Rusch V W
Department of Surgery, Memorial Sloan-Kettering Cancer Center, New York, New York 10021, USA.
World J Surg. 1995 Nov-Dec;19(6):817-22. doi: 10.1007/BF00299777.
Approximately 25%-30% of all patients with non-small cell lung cancer (NSCLC) present with stage III tumors. Except for specific subsets, these tumors are not usually amenable to complete surgical resection and are associated with a 5-year survival of 10% or less.

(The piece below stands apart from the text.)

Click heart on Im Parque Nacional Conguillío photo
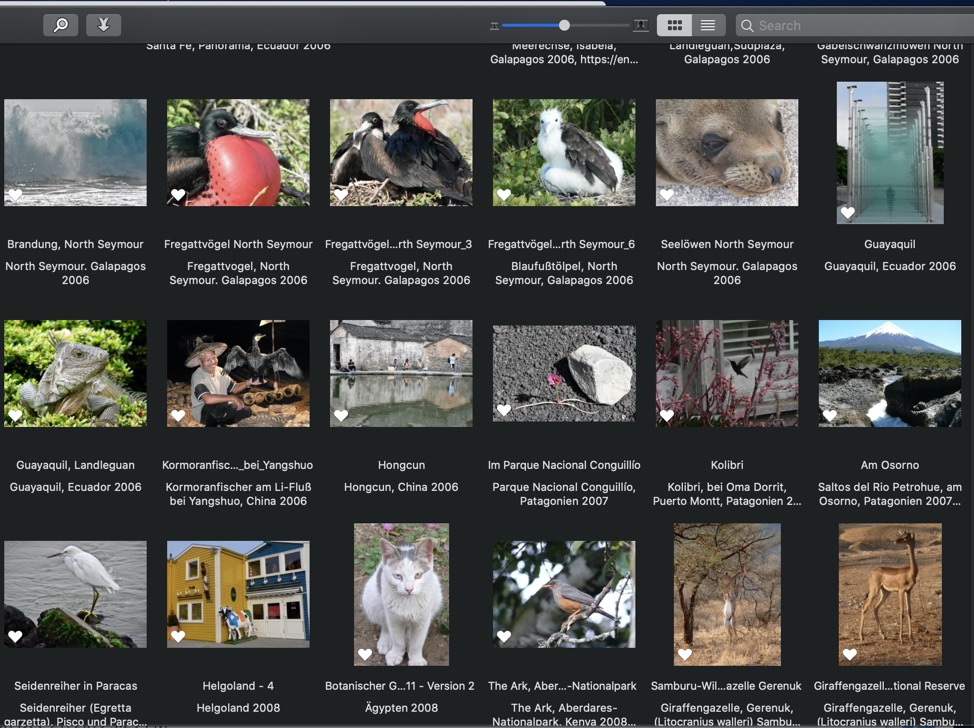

Because patients with stage III NSCLC die of distant metastases, recent efforts to improve the prognosis of these tumors have focused on neoadjuvant therapy using chemotherapy or chemoradiotherapy as induction treatment and subsequent surgical resection for local control. Many trial have now shown the feasibility of neoadjuvant therapy and suggest that overall survival is approximately double that seen after surgical resection or radiation alone. Future clinical trials will define whether surgical resection after induction therapy provides better local and control and survival than chemotherapy and high-dose radiation alone.
大约25% - 30%的非小细胞肺癌(NSCLC)患者表现为Ⅲ期肿瘤。除特定亚组外,这些肿瘤通常无法通过手术完全切除,5年生存率在10%或更低。由于Ⅲ期NSCLC患者死于远处转移,近期改善这些肿瘤预后的努力集中在以化疗或放化疗作为诱导治疗的新辅助治疗,随后进行手术切除以实现局部控制。现在许多试验已证明新辅助治疗的可行性,并表明总体生存率约为单纯手术切除或放疗后的两倍。未来的临床试验将确定诱导治疗后进行手术切除是否比单纯化疗和高剂量放疗能提供更好的局部控制和生存率。